Abstract
Objective:
We aim to explore how to effectively leverage social media for vaping electronic cigarette (e-cigarette) surveillance. This study examines how members of a social media platform called Reddit utilize topically-oriented sub-communities for e-cigarette discussions.
Introduction:
In recent years, individuals have been using social network sites like Facebook, Twitter, and Reddit to discuss health-related topics. These social media platforms consequently became new avenues for research and applications for researchers, for instance disease surveillance. Reddit, in particular, can potentially provide more in-depth contextual insights compared to Twitter, and Reddit members discuss potentially more diverse topics than Facebook members. However, identifying relevant discussions remains a challenge in large datasets like Reddit. Thus, much previous research using Reddit data focused on selected few topically-oriented sub-communities. Although such approach allows for topically focused datasets, a large portion of related data can be missed. In this research, we examine all sub-communities in which members are discussing e-cigarettes in order to determine if investigating these other sub-communities could result in a better smoking surveillance system.
Methods:
In this study, we use an archived Reddit dataset1 that had been used in previous studies2,3. We first preprocessed the dataset, which included converting text to lower case and removing punctuation. Due to the size of the dataset (114,320,798 posts and 1,659,361,605 associated comments from 239,772 sub-communities), we identified 4 terms to extract posts or comments about e-cigarettes via a lexicon-based approach.
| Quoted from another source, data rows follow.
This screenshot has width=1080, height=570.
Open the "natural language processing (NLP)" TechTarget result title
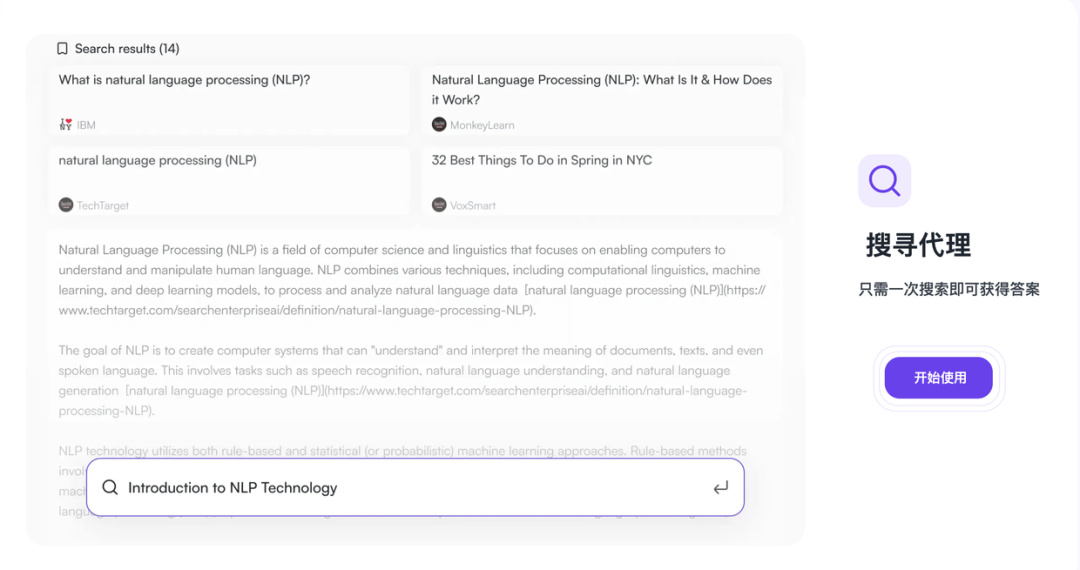pyautogui.click(x=157, y=160)
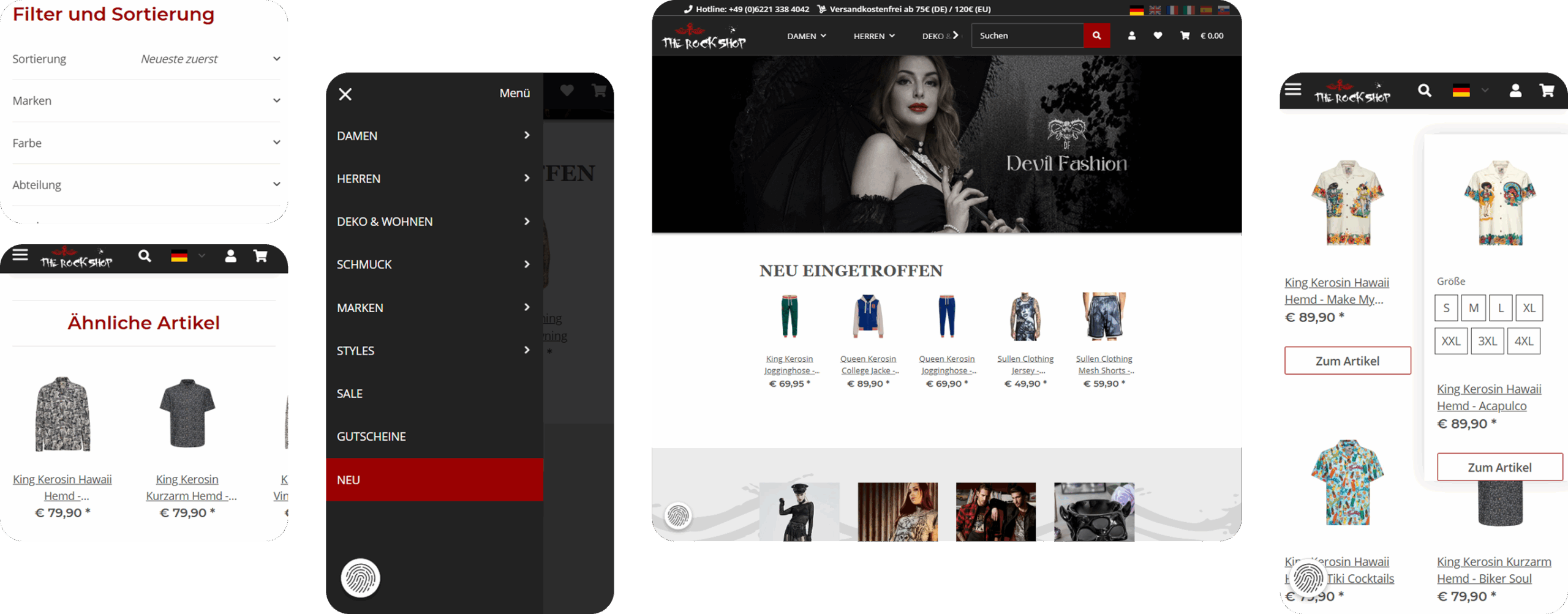Image resolution: width=1568 pixels, height=614 pixels.
Task: Select the British flag language icon
Action: click(x=1155, y=10)
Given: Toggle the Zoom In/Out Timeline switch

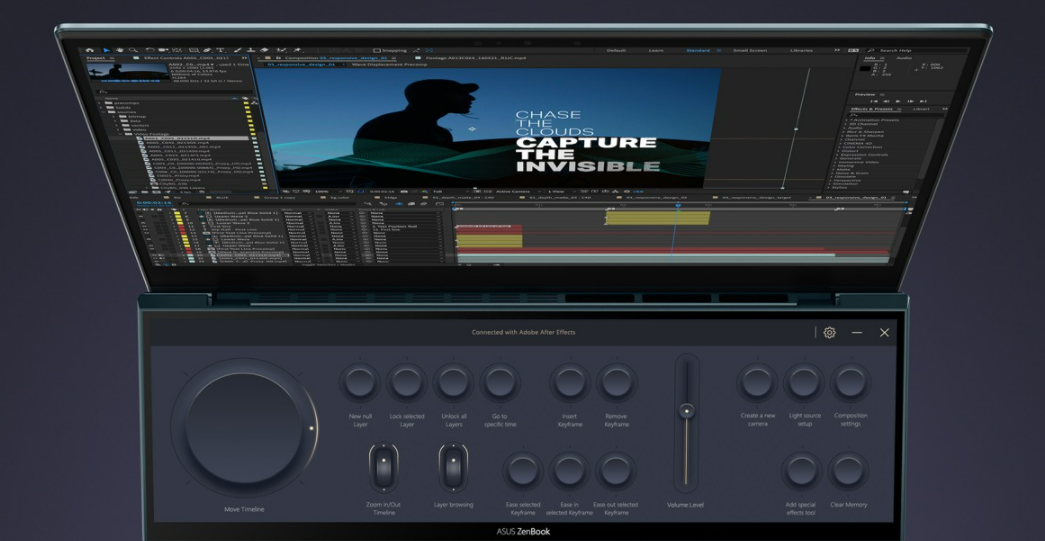Looking at the screenshot, I should (x=382, y=466).
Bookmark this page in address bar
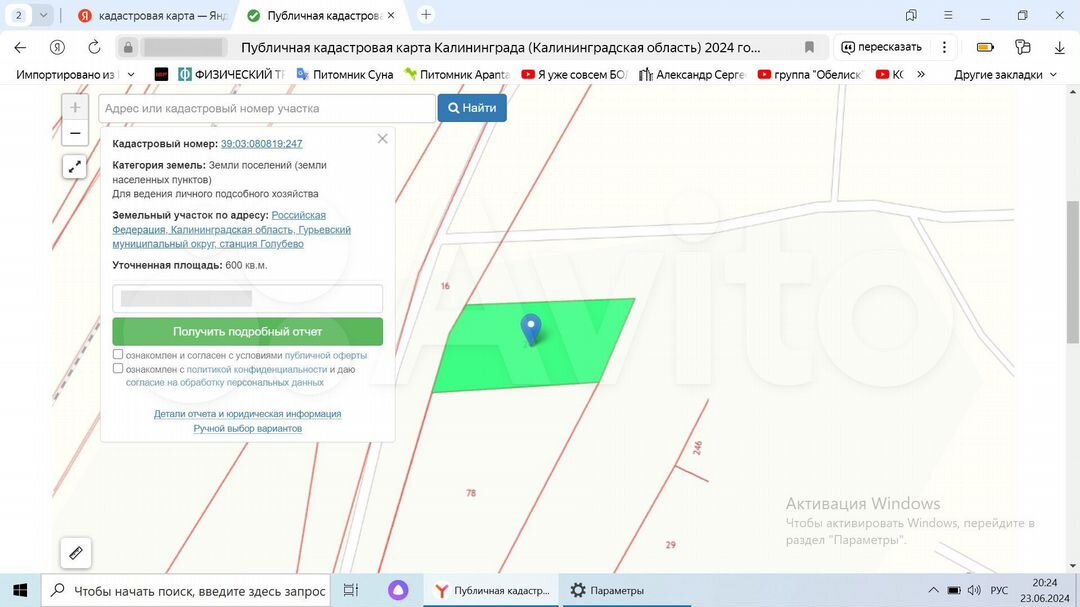Screen dimensions: 1080x607 click(x=809, y=47)
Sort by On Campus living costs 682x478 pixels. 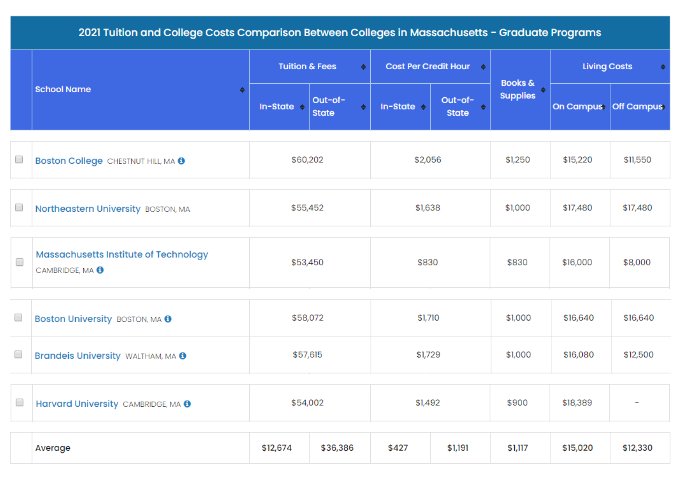[x=605, y=107]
The terms are ''e cig'', ''elec cig'', and ''electronic cig''. We included any partial matches in this process to cover a variation of e-cigarette terms. For example, a partial match of ‘cig’ can cover ‘cig’, ‘cigs’, ‘cigarette’, and ‘cigarettes’. We presented the Wordcloud of the names and frequencies of sub-communities, in which members discussed e-cigarettes.
Results:
We extracted 354,587 posts/comments that were made by 176,252 unique member IDs from 6,039 unique sub-communities. There were 6 sub-communities with more than 8,000 e-cigarette posts. The sub-communities are ‘AskReddit’ (59,939) ‘Cigars’ (51,684) ‘electronic_cigarette’ (24,393), ‘trees’ (17,752), ‘pics’ (8,792), ‘stopsmoking’ (8,589). Other notable sub-communities are ‘news’ (5,010), ‘politics’ (4,662), ‘worldnews’ (3,785), ‘science’ (3,279), ‘Drugs’ (2,967), ‘PipeTobacco’ (2,099), ‘Cigarettes’ (1,401), ‘teenagers’ (1,016), ‘AskMen’ (918), ‘Marijuana’ (826), ‘Fitness’ (818), ‘AskWomen’ (698), ‘cubancigars’ (695), and ‘vaporents’ (608). Members were participating not only in sub-communities related to smoking and smoking cessation, but also in science, news, health, teenager, and Q&A sub-communities. The overview of the sub-communities that members participated to discuss e-cigarette are summarized in Figure 1.
Conclusions:
We present preliminary findings concerning the various sub-communities in which members had discussion on e-cigarettes in the popular social media platform Reddit. Our initial results suggest that Reddit members openly discuss electronic cigarette-related issues in many sub-communities that are unrelated to smoking. For the purpose of e-cigarettes surveillance, understanding the discussions in unrelated sub-communities, for example the subreddit ‘teenagers’, can provide opportunities to gain an in-depth perspective on the increased use of e-cigarettes by youth or non-smoker4. Moreover, high levels of activities in Q&A sub-communities like ‘AskReddit’, ‘AskMen’, and ‘AskWomen’ could indicate ineffective information dissemination regarding e-cigarettes5, warranting further investigation. For the purpose of disease surveillance, we conclude that understanding the discussion in unrelated sub-communities has the potential to improve the practice of public health surveillance.